**DESCRIPTION OF THE TASK:** Repeat the passage of the horse coat pattern thread word for word, starting at "## FrostedLilly (Nov" and ending at "(Dec 8, 2011)".

# Start of DOCUMENT EXCERPT

# Is this horse a Tobiano or Tovero?



## RedDunPaint (Aug 23, 2015)

Hey guys. So, the other day the question came up of what color this horse at my stable is. Her name is Sioux; she's a little paint mare. I believe she's either a Tobiano or a Tovero. I would say Tobiano for sure but her facial markings don't fully cover her head and her markings aren't as "blocky" shaped as the other Tobianos I've seen. Toveros seem to have less white than Tobianos and their markings more sporadic, like Sioux's, but it looked like they had less color on them than she does. But some Toveros did have some more color on them. So, just input your guesses, I guess:tongue: And as for her color I'd guess chestnut or bay...she has brown in her mane and black in her tail and no color on her legs to help, so your guess, once again, is as good as mine 
Here's some pictures to help identify (they're not the best but I didn't take them to win a photo contest, just to identify color :lol

Sioux compared to Tessa (my tobiano)









Sioux's left side









Sioux's right side
















Sioux's face


----------



## BlindHorseEnthusiast4582 (Apr 11, 2016)

Here's an article about coat patterns:
Tobiano, Overo, Sabino, Tovero




I would think that he's a tovero like this one:










My gelding is a tobiano and looks more like this:


----------



## FrostedLilly (Nov 4, 2012)

Tovero is a very generic term for tobiano + any other white pattern under the overo umbrella. Overo is basically any pinto pattern that's not tobiano. 

My guess would be tobiano and sabino and possibly frame. I say sabino because of the roany and jagged edges on her spots. From what I recall, sabino also puts white on the bottom of the face. I think frame is also a possibility because of her large blaze, but I'm not sure if that's something that can be caused by sabino as well.


----------



## SunnyDraco (Dec 8, 2011)

Glynnis said:


> Tovero is a very generic term for tobiano + any other white pattern under the overo umbrella. Overo is basically any pinto pattern that's not tobiano.
> 
> My guess would be tobiano and sabino and possibly frame. I say sabino because of the roany and jagged edges on her spots. From what I recall, sabino also puts white on the bottom of the face. I think frame is also a possibility because of her large blaze, but I'm not sure if that's something that can be caused by sabino as well.

# End of DOCUMENT EXCERPT
# Start of COLLECTED DATA

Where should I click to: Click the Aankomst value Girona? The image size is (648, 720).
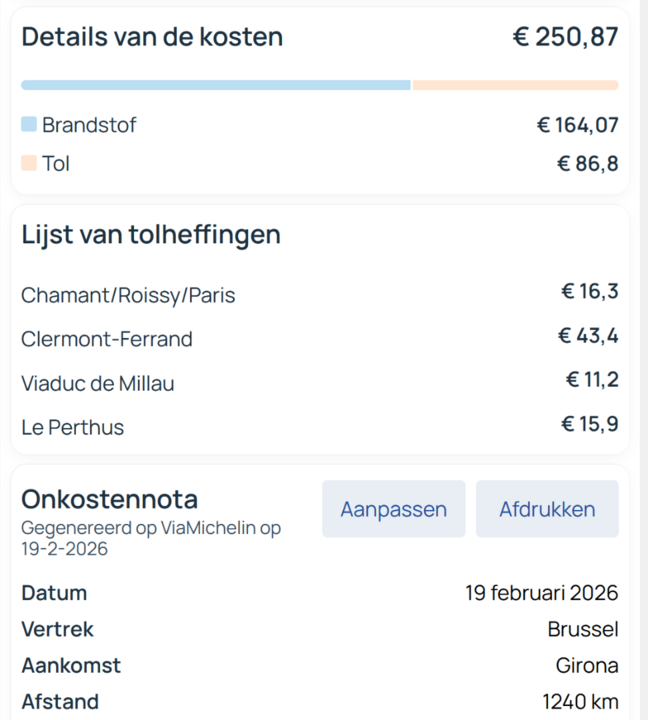pos(586,665)
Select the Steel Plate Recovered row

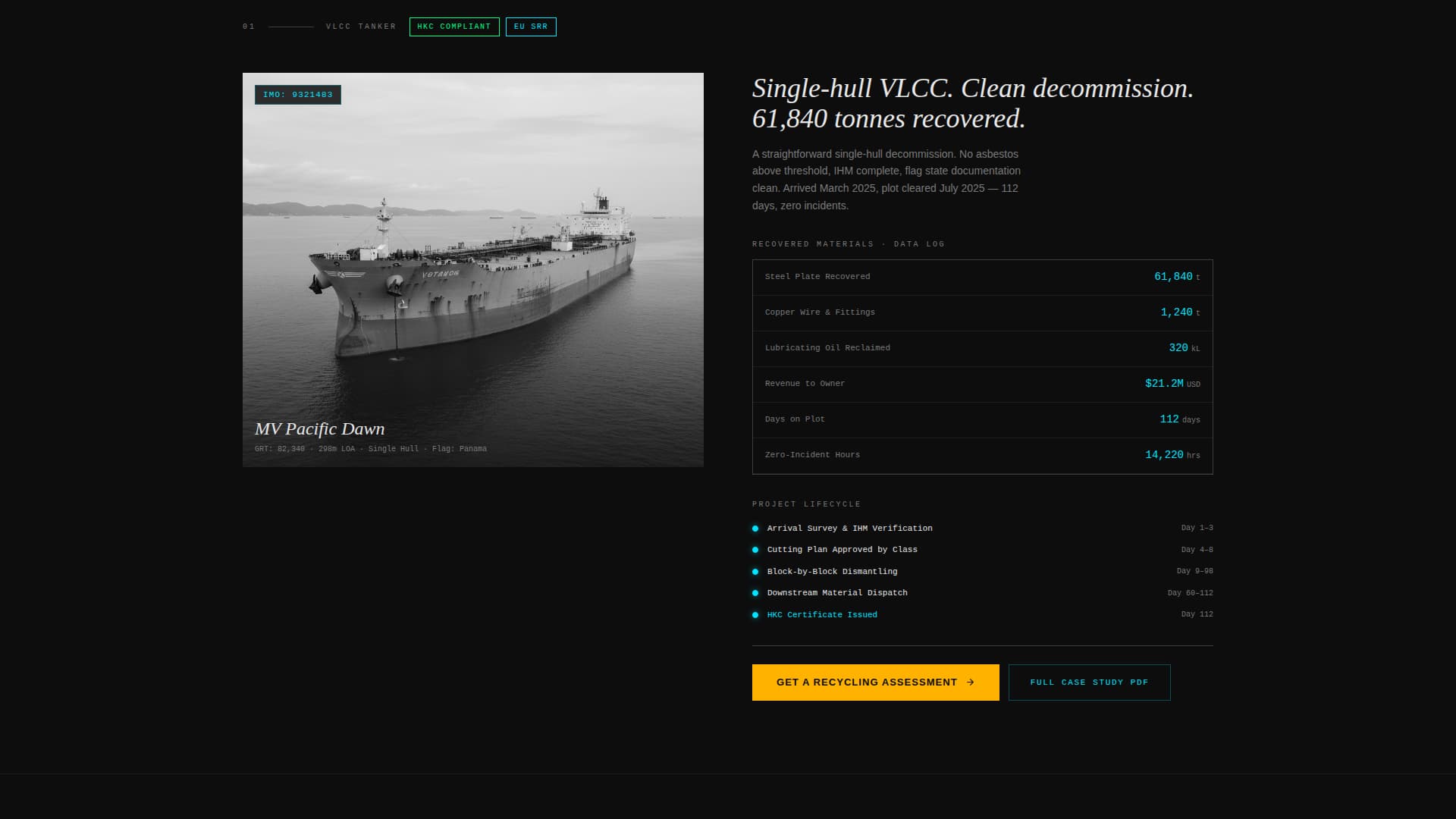click(x=983, y=278)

# End of COLLECTED DATA

**TASK ANSWER:**
## FrostedLilly (Nov 4, 2012)

Tovero is a very generic term for tobiano + any other white pattern under the overo umbrella. Overo is basically any pinto pattern that's not tobiano. 

My guess would be tobiano and sabino and possibly frame. I say sabino because of the roany and jagged edges on her spots. From what I recall, sabino also puts white on the bottom of the face. I think frame is also a possibility because of her large blaze, but I'm not sure if that's something that can be caused by sabino as well.


----------



## SunnyDraco (Dec 8, 2011)